Rewrite every one of the records below with "Instruction" swapped for "Goal", leaving everything else the same.
::: EXTRACTED MATERIAL
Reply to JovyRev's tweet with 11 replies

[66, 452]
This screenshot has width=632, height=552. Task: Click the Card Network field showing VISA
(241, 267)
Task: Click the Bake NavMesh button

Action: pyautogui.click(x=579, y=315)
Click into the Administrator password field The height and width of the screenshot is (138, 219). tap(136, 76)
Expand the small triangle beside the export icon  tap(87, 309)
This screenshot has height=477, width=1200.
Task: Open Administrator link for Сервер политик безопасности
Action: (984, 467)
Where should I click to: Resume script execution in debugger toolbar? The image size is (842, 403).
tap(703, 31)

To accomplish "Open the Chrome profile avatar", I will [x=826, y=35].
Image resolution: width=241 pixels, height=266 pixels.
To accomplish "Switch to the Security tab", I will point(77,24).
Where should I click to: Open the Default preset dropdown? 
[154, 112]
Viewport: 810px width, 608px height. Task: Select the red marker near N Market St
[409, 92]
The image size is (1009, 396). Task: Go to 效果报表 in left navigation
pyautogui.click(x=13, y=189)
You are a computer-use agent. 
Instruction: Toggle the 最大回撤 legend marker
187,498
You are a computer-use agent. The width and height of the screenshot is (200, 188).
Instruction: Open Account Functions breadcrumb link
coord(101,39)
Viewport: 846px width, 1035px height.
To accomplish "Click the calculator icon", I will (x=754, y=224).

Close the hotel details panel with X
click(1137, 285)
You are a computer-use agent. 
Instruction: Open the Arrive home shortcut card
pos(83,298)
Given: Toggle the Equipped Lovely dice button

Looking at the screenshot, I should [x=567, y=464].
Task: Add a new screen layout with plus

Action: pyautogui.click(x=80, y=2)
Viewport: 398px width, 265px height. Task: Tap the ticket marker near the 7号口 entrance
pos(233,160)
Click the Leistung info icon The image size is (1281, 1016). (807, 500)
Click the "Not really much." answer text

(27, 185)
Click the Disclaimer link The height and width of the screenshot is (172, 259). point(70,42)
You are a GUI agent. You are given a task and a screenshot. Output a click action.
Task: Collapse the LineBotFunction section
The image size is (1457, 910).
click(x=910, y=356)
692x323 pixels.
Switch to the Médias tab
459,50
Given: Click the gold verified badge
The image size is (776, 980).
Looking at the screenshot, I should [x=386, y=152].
::::::
- _RESULT OF THE TASK_
Reply to JovyRev's tweet with 11 replies

[66, 452]
This screenshot has width=632, height=552. Task: Click the Card Network field showing VISA
(241, 267)
Task: Click the Bake NavMesh button

Action: pyautogui.click(x=579, y=315)
Click into the Administrator password field The height and width of the screenshot is (138, 219). tap(136, 76)
Expand the small triangle beside the export icon  tap(87, 309)
This screenshot has height=477, width=1200.
Task: Open Administrator link for Сервер политик безопасности
Action: (984, 467)
Where should I click to: Resume script execution in debugger toolbar? The image size is (842, 403).
tap(703, 31)

To accomplish "Open the Chrome profile avatar", I will [x=826, y=35].
Image resolution: width=241 pixels, height=266 pixels.
To accomplish "Switch to the Security tab", I will point(77,24).
Where should I click to: Open the Default preset dropdown? 
[154, 112]
Viewport: 810px width, 608px height. Task: Select the red marker near N Market St
[409, 92]
The image size is (1009, 396). Task: Go to 效果报表 in left navigation
pyautogui.click(x=13, y=189)
You are a computer-use agent. 
Goal: Toggle the 最大回撤 legend marker
187,498
You are a computer-use agent. The width and height of the screenshot is (200, 188).
Goal: Open Account Functions breadcrumb link
coord(101,39)
Viewport: 846px width, 1035px height.
To accomplish "Click the calculator icon", I will (x=754, y=224).

Close the hotel details panel with X
click(1137, 285)
You are a computer-use agent. 
Goal: Open the Arrive home shortcut card
pos(83,298)
Given: Toggle the Equipped Lovely dice button

Looking at the screenshot, I should [x=567, y=464].
Task: Add a new screen layout with plus

Action: pyautogui.click(x=80, y=2)
Viewport: 398px width, 265px height. Task: Tap the ticket marker near the 7号口 entrance
pos(233,160)
Click the Leistung info icon The image size is (1281, 1016). (807, 500)
Click the "Not really much." answer text

(27, 185)
Click the Disclaimer link The height and width of the screenshot is (172, 259). point(70,42)
You are a GUI agent. You are given a task and a screenshot. Output a click action.
Task: Collapse the LineBotFunction section
The image size is (1457, 910).
click(x=910, y=356)
692x323 pixels.
Switch to the Médias tab
459,50
Given: Click the gold verified badge
The image size is (776, 980).
Looking at the screenshot, I should [x=386, y=152].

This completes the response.